Saved data entries
=== Section Start ===

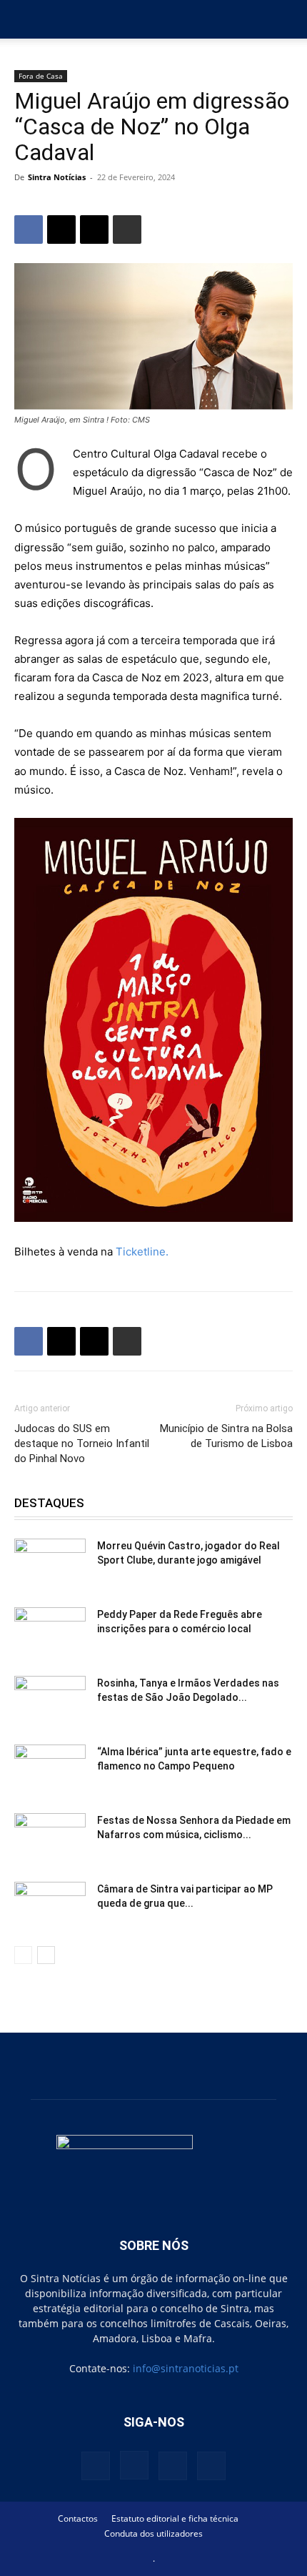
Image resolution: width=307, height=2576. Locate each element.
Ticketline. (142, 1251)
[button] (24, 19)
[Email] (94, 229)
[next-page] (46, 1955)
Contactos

=== Section End ===

What you are asked to do: Your answer must be the records above, word for word, with no pictures.

Written response:
Image resolution: width=307, height=2576. Locate each element.
Ticketline. (142, 1251)
[button] (24, 19)
[Email] (94, 229)
[next-page] (46, 1955)
Contactos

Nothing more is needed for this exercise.